Shirtwaists: More than a mere blouse.

Shirtwaists from the Eaton’s Catalogue

The Tighsolas letters mention shirtwaist. When I first discovered the letters, I had no idea what a shirtwaist was. I soon saw pictures in the magazines, like The Delineator, that I purchased off Ebay.

I have a picture of Edith in a shirtwaist. She is posing in front of her school.

I still didn’t quite understand the significance of shirtwaists. Apparently, they were working women’s garb.

The Nicholson’s made their own shirtwaists, although you could buy them from the Eaton’s catalogue, for about a buck.

The Delineator showed much more fancy ones, not the kind a woman who had to work could afford, so the leisure classes also bought into the fashion.

Well, 2011 is the 10oth annversary of the infamous Triangle Shirtwaist Factory Fire in Greenwich Village New York.

As it happens, in March 2011, Flora was in her crunch months at Academy, hoping to get into Macdonald Teacher’s College.

She would fail French but still be allowed to go to Macdonald.

I recently found this Victor Hugo Poem called Melancholia about child labour in France during the Industrial Revolution.
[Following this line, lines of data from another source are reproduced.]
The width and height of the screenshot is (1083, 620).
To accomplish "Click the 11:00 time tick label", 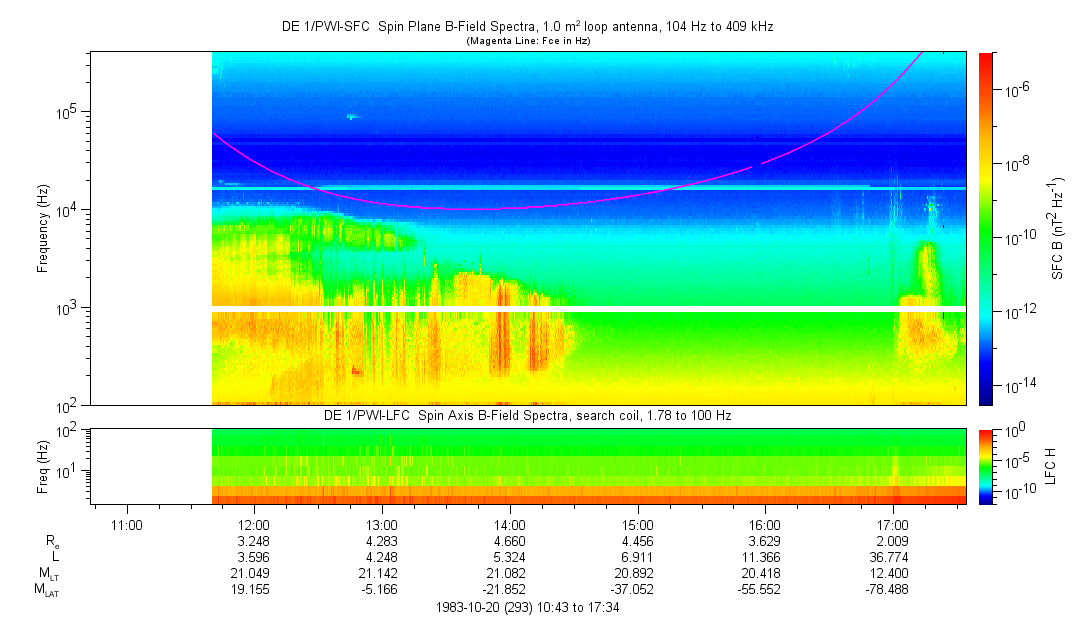I will coord(126,524).
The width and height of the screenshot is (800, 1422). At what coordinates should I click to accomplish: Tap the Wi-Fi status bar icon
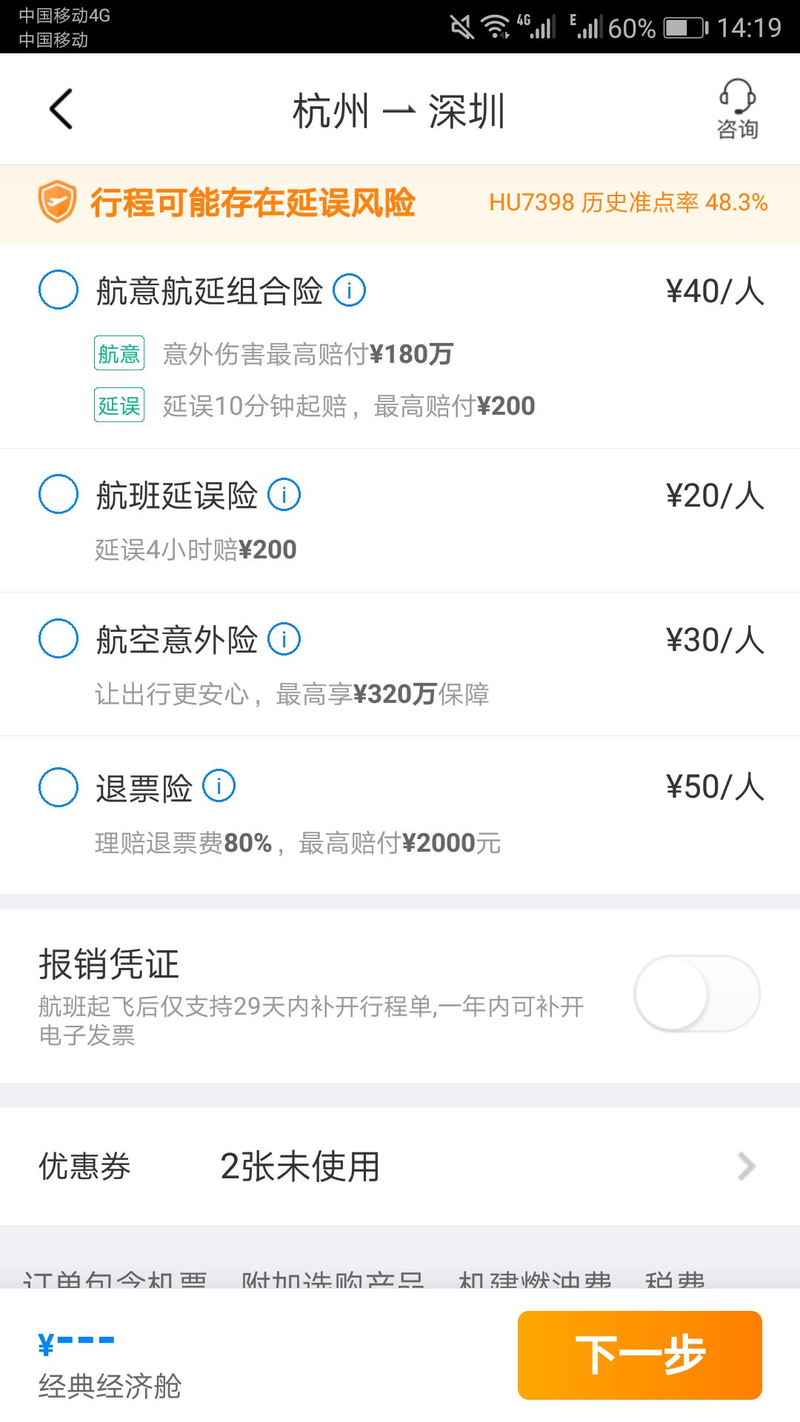point(495,27)
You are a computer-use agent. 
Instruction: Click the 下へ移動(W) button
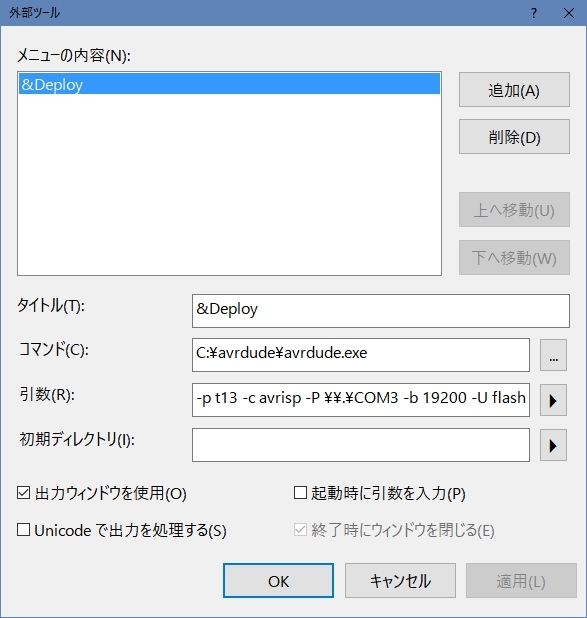coord(514,257)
Où vont tous ces enfants dont pas un seul ne rit ?
Ces doux êtres pensifs que la fièvre maigrit ?
Ces filles de huit ans qu’on voit cheminer seules ?
Ils s’en vont travailler quinze heures sous des meules ;
Ils vont, de l’aube au soir, faire éternellement
Dans la même prison le même mouvement.
Accroupis sous les dents d’une machine sombre,
Monstre hideux qui mâche on ne sait quoi dans l’ombre,
Innocents dans un bagne, anges dans un enfer,
Ils travaillent. Tout est d’airain, tout est de fer.
Jamais on ne s’arrête et jamais on ne joue.
Aussi quelle pâleur ! la cendre est sur leur joue.
Il fait à peine jour, ils sont déjà bien las.
Ils ne comprennent rien à leur destin, hélas !
Ils semblent dire à Dieu : « Petits comme nous sommes,
Notre père, voyez ce que nous font les hommes ! »
O servitude infâme imposée à l’enfant !

I think I will have Flora have to read and write about this poem in her final year. She will take it to Miss Gouin, a French woman who sews for them and the only French person she knows. Miss Gouin will tell her all about the Magog plant at Dominion Textile where many of her relations work. Flora will get an education, but not the kind expected by her teachers, but one that will serve her well as a teacher in Griffintown, where many of her students will be the children of Jewish immigrants. In 1912, Eaton’s garment factory workers, all Jewish, will strike. They won’t win their cause as the non Jewish workers will not support them.

There’s also an unrelated strike of garment workers in Montreal, complete with a protest march.